Excerpts from a dataset:
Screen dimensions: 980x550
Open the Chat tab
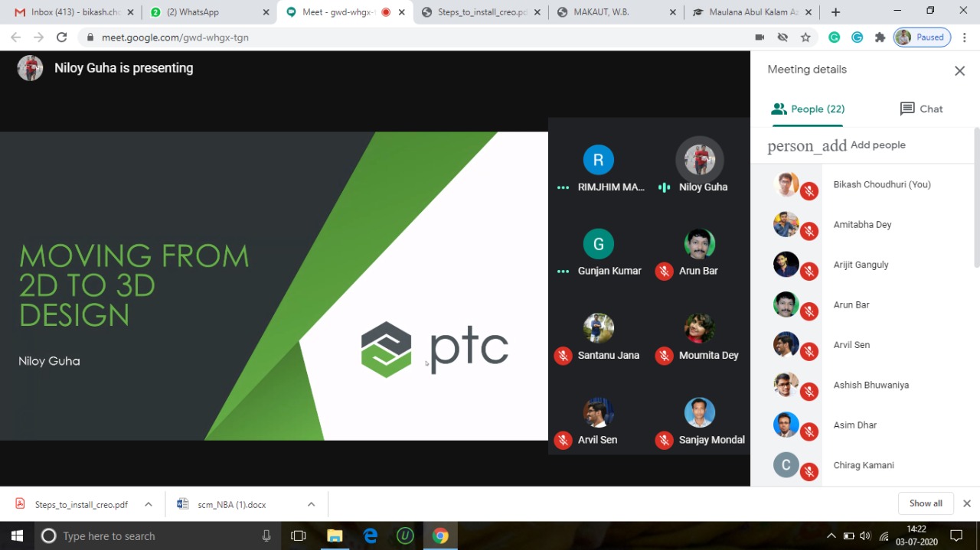pyautogui.click(x=921, y=109)

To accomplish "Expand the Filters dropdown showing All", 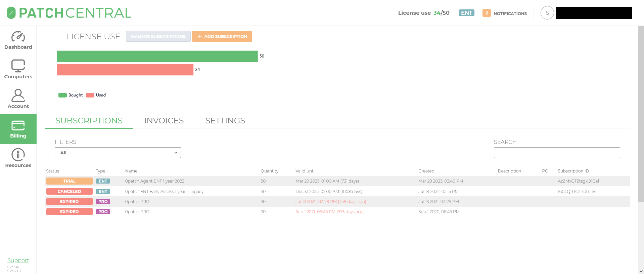I will click(x=118, y=153).
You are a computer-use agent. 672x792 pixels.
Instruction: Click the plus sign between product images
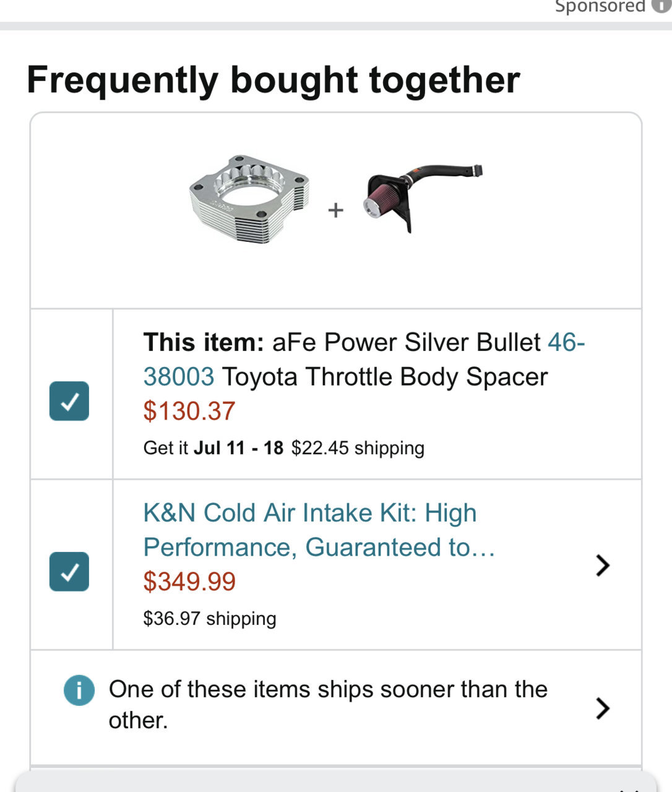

■ **TASK DESCRIPTION**
Starting at the line containing "You are a computer-use agent. 672x792 pixels.", output every remaining line of the records above exactly, the last one included. Nothing else belongs in the output, and no pictures either.

■ **ANSWER BELOW**
You are a computer-use agent. 672x792 pixels.
Instruction: Click the plus sign between product images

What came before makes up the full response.